Long non-coding RNAs (lncRNAs) can play important regulatory roles (tumor suppressors or oncogenes) in many types of cancers[5, 6]. Recently, a series of lncRNAs involved in the progression of laryngeal cancer have been identified and may be potential biomarkers. For example, lncRNA MEG3 is downregulated in laryngeal cancer tissues and overexpression of MEG3 inhibits cell proliferation and induces apoptosis of laryngeal cancer cells[7]. LncRNA RGMB-AS1 is upregulated in laryngeal cancer tissues and downregulation of RGMB-AS1 inhibits proliferation and invasion of laryngeal cancer cells[8]. Pseudogenes, genomic DNA sequences which are similar to normal genes, are identified as defunct relatives of functional genes[9]. Double homeobox A pseudogene 8 (DUXAP8), a pseudogene derived lncRNA, is highly overexpressed and acts oncogenic role in multiple cancers. For instance, upregulation of DUXAP8 promotes cell growth by directly sponging Krüppel-like factor 2 (KLF2) in human hepatocellular carcinoma[10]. Knockdown of DUXAP8 inhibits cell proliferation and invasion of non-small-cell lung cancer cells through silencing EGR1 and RHOB[11]. Despite of crucial roles of DUXAP8 in human cancers, its function and specific mechanism in laryngeal cancer remains unclear.
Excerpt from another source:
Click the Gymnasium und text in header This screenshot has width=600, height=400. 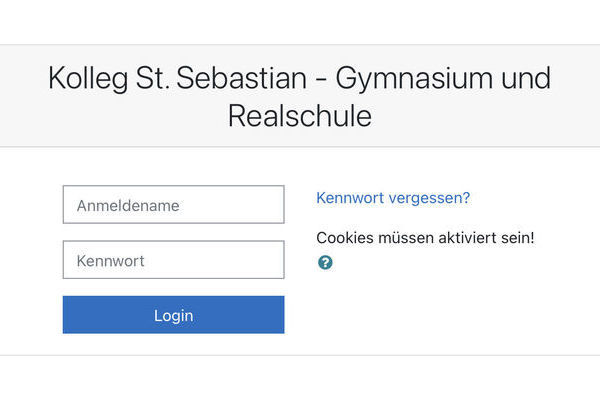[x=443, y=78]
MicroRNAs (miRNAs) also have emerging as newly identified non-coding regulatory RNAs with approximately with 22 nucleotides in length[12]. More and more reports reveals the essential functions of miRNAs in laryngeal cancer such as miR-141[13], miR-632[14], miR-144[15], and so on. Previous studies have demonstrated that miR-384 play crucial functions in various cancer including colorectal cancer[16], gastric cancer[17], and non-small cell lung cancer[18]. Recently, miR-384 has also been identified to act important roles in laryngeal cancer. Wang et al. reveals that overexpression of miR-384 inhibits cell proliferation and promotes cell apoptosis of laryngeal cancer cells in vitro[19]. Wang et al. also demonstrates that lncRNA SNHG3 is upregulated in laryngeal cancer tissues and knockdown of SNHG3 reduces cell viability, migration, and invasion of laryngeal cancer cell lines TU212 and TU686 through targeting miR-384/WEE1 axis[20]. These reports suggest that miR-384 may be act as a target of other lncRNAs to participate in the progression of laryngeal cancer.
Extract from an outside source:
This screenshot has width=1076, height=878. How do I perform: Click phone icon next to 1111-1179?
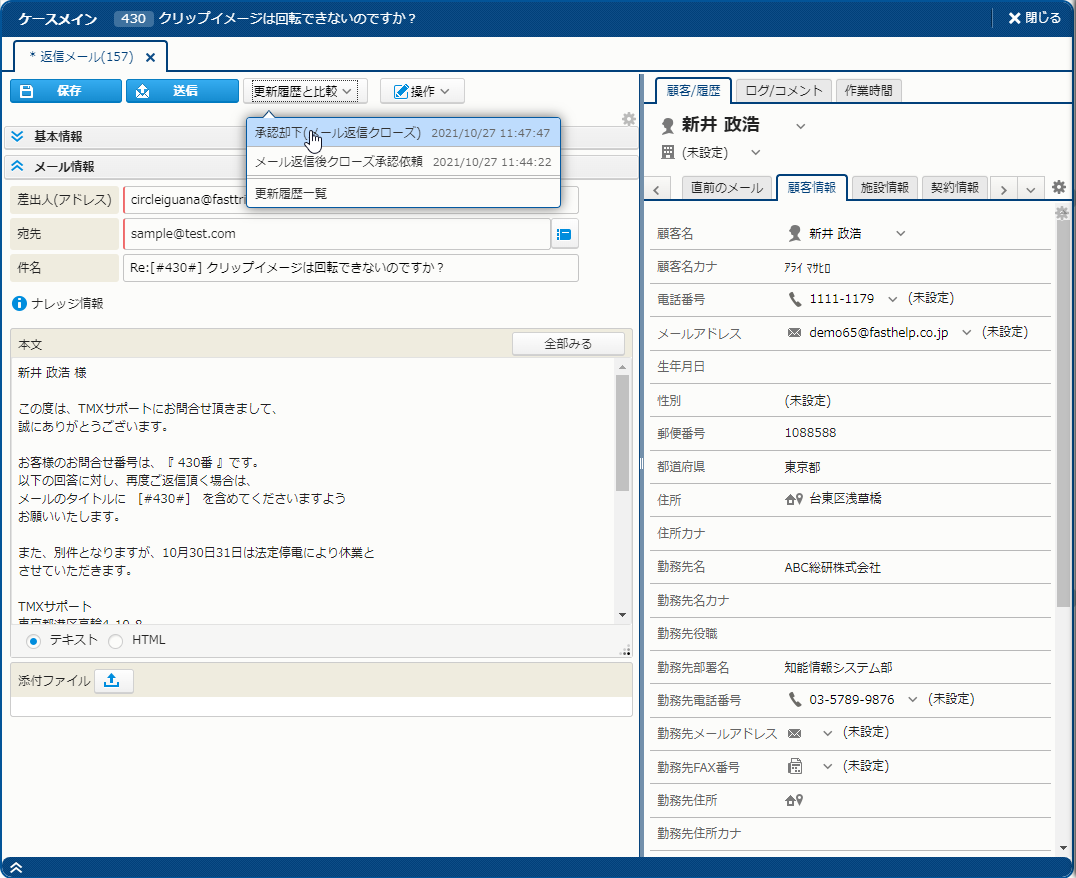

POU domain class 2 transcription factor 1 (POU2F1), a ubiquitous transcription factor, can regulate the expression of downstream genes associated with cell cycle[21]. Increasing reports have revealed that high level of POU2F1 are closely related to the metastasis, apoptosis, growth and epithelial-mesenchymal transition (EMT) process of tumor cells such as cervical cancer[21], liver cancer[22], and hepatocellular carcinoma[23]. In addition, POU2F1 is highly expressed in head and neck squamous cell carcinoma cell lines, as well as in patient tumor tissues compared with adjacent normal tissues[24]. These studies suggest that POU2F1 may also play potential tumorigenic role in laryngeal cancer.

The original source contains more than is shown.